Brown paid the Smiths $86 for their trouble, and to cover the cost of his own postage. In March 1849, Samuel Smith decided to ship this precious cargo (the box measured 3 by 2.67 by 2 feet and was marked “Dry Goods”) using the Adams Express company rather than the US Postal Service, knowing the Adams’ reputation to never interfere with their customer’s mail. Smith addressed the package to Passmore Williamson, leader of the abolitionist Philadelphia Vigilance Committee, and equipped Brown with a small ration of water, a few biscuits and an augur with which to bore holes for air. The box made its way north in a little over 27 hours, with the Adams Company using a combination of wagons, trains and steamboats to ensure speedy delivery.

On March 30, 1849 the Philadelphia Vigilance Committee received its curious package. Present were Williamson, a white Quaker, William Sill, the Black organizer of Pennsylvania’s Underground Railroad and others. As they jimmied open the package, Brown dramatically popped out, greeting his rescuers with the phrase, “How do you do, gentlemen?” He then celebrated his freedom by singing Psalm 40: “I waited patiently for the LORD; and he inclined unto me, and heard my cry.”

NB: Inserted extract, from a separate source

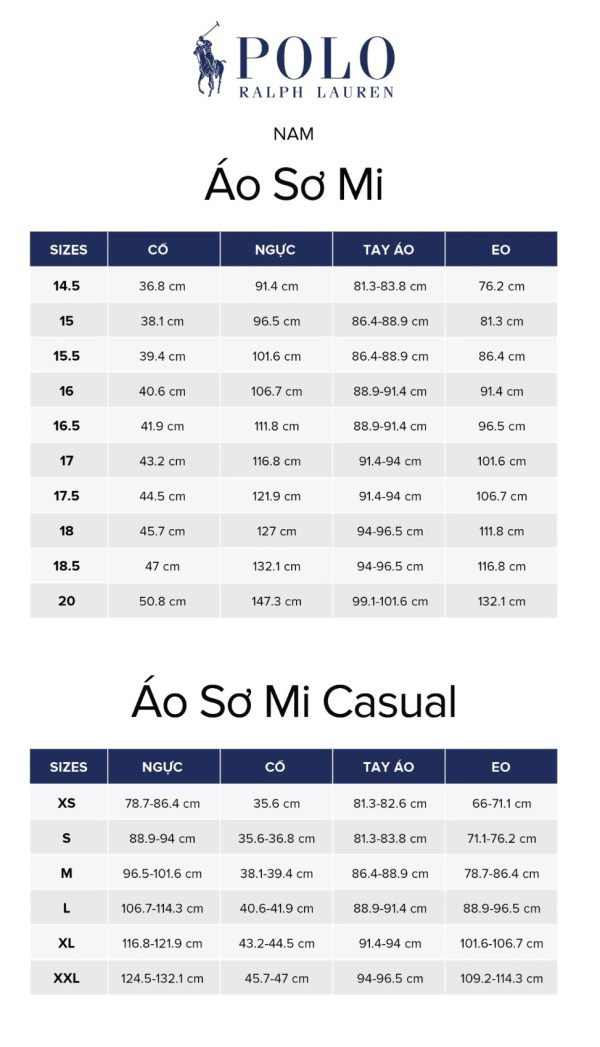Click the size 17 row label
The width and height of the screenshot is (600, 1047).
pos(67,461)
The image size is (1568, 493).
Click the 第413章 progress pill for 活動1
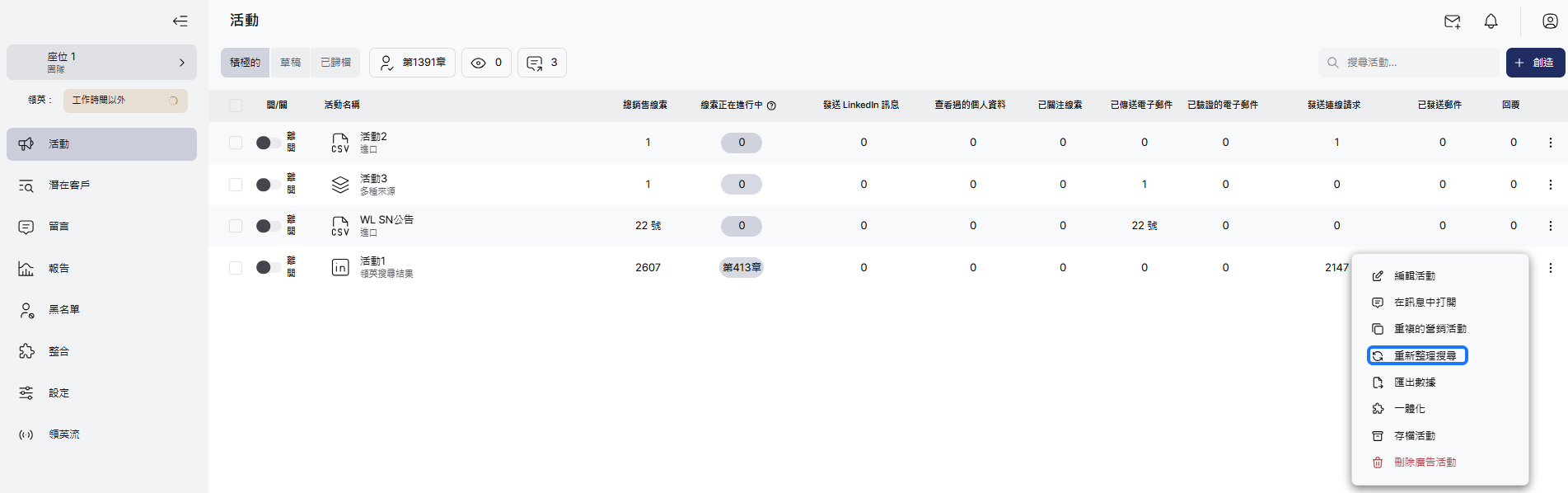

Overnight, Brown became a celebrity in the North. He contacted Frederick Douglass, who helped Brown move to Massachusetts and establish career as an antislavery lecturer. He published two narratives of his escape, which were widely read, and also advocated both abolition and universal suffrage, more radical even than his fellow abolitionists. Brown even became a stage actor, performing in a play which dramatized his life and escape.

At some point, Brown was contacted by the owner of his wife Nancy, who offered to sell him back his family. Brown did not respond to the request; as much as the decision pained him, Brown no longer trusted either the words or money of white slavers, and he never saw his family again. His escape also had one other unfortunate side effect. So widely publicized was his method of escape that Southern postmasters began to examine packages more closely. Samuel Smith, Brown’s friend and benefactor, was arrested soon afterwards after he was caught repeating the trick with another slave.

Brown fled to England after the passage of the Fugitive Slave Act in 1850 endangered his continued freedom. He continued his acting career and also lectured with an animated panorama illustrating the. After the Civil War ended slavery, he remarried a white woman, Jane, and became a magician who toured England and the United States with feats of prestidigitation that, as much as they amused audiences, could only seem banal compared to his own Great Escape. Brown died in Toronto in 1897, leaving behind one of the Underground Railroad’s most colorful stories.